A Comparative Study of Geometric Phase Change- and Sideband Peak Count-Based Techniques for Monitoring Damage Growth and Material Nonlinearity.

This work presents numerical modeling-based investigations for detecting and monitoring damage growth and material nonlinearity in plate structures using topological acoustic (TA) and sideband peak count (SPC)-based sensing techniques. The nonlinear ultrasonic SPC-based technique (SPC-index or SPC-I) has shown its effectiveness in monitoring damage growth affecting various engineering materials. However, the new acoustic parameter, "geometric phase change (GPC)" and GPC-index (or GPC-I), derived from the TA sensing technique adopted for monitoring damage growth or material nonlinearity has not been reported yet.
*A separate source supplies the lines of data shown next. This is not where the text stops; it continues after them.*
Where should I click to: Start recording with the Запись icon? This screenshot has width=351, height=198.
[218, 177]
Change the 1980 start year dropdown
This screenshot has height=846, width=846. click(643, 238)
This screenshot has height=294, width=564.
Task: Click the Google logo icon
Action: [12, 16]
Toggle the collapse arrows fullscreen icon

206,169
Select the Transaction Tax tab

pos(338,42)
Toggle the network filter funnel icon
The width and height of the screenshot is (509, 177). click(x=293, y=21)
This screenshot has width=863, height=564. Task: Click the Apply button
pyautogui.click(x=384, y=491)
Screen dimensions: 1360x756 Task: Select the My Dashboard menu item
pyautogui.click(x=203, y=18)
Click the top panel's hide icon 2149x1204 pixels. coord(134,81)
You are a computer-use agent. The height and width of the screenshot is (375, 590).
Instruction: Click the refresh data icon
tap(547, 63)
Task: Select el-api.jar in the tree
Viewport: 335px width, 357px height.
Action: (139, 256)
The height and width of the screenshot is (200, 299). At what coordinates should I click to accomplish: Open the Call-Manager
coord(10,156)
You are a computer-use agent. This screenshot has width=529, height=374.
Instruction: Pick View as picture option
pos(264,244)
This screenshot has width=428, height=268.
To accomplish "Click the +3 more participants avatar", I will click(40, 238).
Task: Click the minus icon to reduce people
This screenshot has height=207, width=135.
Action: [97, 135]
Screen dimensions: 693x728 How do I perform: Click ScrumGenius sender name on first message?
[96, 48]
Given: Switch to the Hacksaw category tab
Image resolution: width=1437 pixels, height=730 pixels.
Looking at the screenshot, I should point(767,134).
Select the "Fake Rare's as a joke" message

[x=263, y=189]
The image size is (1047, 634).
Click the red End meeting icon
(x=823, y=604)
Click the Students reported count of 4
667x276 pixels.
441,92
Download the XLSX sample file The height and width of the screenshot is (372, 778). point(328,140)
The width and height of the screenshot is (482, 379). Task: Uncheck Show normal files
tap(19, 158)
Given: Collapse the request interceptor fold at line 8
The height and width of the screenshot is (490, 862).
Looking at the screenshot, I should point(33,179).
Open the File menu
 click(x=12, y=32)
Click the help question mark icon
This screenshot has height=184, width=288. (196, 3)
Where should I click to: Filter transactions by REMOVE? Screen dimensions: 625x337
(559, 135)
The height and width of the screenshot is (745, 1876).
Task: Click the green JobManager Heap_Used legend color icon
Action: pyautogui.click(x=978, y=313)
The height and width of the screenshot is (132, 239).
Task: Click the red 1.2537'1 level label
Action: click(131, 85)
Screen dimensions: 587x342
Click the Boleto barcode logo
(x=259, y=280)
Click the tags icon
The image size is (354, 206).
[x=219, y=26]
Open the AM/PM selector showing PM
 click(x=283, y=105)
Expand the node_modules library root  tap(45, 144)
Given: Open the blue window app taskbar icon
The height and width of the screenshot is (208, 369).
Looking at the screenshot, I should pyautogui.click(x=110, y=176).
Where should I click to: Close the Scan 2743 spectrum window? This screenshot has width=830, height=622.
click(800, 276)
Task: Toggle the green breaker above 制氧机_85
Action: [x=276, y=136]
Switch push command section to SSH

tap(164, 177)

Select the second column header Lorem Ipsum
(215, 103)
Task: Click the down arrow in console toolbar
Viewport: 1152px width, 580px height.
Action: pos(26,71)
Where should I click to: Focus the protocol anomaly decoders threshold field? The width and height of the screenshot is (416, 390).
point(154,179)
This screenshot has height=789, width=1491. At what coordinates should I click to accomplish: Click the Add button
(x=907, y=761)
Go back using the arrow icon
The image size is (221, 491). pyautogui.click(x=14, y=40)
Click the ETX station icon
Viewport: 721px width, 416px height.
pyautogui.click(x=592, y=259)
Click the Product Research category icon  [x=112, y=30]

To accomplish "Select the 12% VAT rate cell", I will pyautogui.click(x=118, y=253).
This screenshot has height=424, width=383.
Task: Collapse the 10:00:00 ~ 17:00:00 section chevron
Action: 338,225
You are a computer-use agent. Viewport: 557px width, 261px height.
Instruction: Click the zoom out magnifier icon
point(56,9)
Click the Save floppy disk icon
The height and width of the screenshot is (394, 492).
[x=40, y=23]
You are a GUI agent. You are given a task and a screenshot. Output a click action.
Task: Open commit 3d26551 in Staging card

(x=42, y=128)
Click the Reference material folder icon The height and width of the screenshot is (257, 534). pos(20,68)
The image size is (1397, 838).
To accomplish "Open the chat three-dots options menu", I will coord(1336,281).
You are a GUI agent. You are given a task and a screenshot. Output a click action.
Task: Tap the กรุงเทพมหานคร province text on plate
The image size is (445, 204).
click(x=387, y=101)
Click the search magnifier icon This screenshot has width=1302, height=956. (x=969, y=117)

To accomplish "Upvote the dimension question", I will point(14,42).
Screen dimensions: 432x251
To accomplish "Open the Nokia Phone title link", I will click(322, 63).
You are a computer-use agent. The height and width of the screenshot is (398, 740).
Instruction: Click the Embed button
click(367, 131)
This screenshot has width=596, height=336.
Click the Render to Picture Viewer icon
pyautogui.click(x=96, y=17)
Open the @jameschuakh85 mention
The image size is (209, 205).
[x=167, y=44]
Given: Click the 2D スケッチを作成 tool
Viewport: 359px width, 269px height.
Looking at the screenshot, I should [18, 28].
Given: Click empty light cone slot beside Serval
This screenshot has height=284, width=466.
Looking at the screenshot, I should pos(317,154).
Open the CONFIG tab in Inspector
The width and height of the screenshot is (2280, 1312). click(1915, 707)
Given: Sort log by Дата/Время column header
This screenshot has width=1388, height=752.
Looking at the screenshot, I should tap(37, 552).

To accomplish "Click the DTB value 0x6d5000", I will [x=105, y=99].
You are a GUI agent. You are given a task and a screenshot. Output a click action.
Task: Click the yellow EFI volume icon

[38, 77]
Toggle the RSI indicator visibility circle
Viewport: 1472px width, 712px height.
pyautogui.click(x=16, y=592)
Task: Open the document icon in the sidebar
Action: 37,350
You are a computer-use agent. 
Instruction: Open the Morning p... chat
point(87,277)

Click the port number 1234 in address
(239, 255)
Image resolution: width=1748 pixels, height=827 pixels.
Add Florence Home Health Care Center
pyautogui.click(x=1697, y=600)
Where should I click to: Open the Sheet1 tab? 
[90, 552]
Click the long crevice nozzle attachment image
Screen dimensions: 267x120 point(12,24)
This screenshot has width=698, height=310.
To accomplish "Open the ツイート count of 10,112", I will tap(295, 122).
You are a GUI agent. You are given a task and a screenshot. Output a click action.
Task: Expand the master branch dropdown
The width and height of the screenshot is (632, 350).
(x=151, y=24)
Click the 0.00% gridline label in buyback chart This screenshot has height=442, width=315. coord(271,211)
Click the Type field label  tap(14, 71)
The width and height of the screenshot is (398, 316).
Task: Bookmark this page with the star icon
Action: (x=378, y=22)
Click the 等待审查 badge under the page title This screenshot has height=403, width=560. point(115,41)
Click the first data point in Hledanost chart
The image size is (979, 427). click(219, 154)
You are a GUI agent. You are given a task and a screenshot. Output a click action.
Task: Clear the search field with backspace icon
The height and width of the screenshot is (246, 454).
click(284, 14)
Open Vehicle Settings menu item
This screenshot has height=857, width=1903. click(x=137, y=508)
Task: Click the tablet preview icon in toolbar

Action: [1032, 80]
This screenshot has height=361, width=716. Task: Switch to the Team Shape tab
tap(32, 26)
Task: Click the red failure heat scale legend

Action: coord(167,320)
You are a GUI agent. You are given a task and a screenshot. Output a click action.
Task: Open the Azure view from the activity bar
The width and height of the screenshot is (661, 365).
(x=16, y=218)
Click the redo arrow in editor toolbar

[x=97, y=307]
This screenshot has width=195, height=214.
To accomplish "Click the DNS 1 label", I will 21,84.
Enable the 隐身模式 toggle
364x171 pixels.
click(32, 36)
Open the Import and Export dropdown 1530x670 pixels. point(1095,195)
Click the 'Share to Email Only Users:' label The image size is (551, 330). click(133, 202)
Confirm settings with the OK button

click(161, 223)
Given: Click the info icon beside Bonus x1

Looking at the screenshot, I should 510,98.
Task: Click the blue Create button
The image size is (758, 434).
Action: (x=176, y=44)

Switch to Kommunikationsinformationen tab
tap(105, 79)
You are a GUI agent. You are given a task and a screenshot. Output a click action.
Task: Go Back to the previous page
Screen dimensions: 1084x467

The damage growth modeling is carried out by the peri-ultrasound technique to simulate nonlinear interactions between elastic waves and damages (cracks). For damage growth with a purely linear response and for the nonlinearity arising from only the nonlinear stress-strain relationship of the material, the numerical analysis is conducted by the finite element method (FEM) in the Abaqus/CAE 2021 software. In both numerical modeling scenarios, the SPC- and GPC-based techniques are adopted to capture and compare those responses. The computed results show that, from a purely linear scattering response in FEM modeling, the GPC-I can effectively detect the existence of damage but cannot monitor damage growth since the linear scattering differences are small when crack thickness increases. The SPC-I does not show any change when a nonlinear response is not generated. However, the nonlinear response from the damage growth can be efficiently modeled by the nonlocal peri-ultrasound technique. Both the GPC-I and SPC-I techniques can clearly show the damage evolution process if the frequencies are properly chosen. This investigation also shows that the GPC-I indicator has the capability to distinguish nonlinear materials from linear materials while the SPC-I is found to be more effective in distinguishing between different types of nonlinear materials. This work can reveal the mechanism of GPC-I for capturing linear and nonlinear responses, and thus can provide guidance in structural health monitoring (SHM).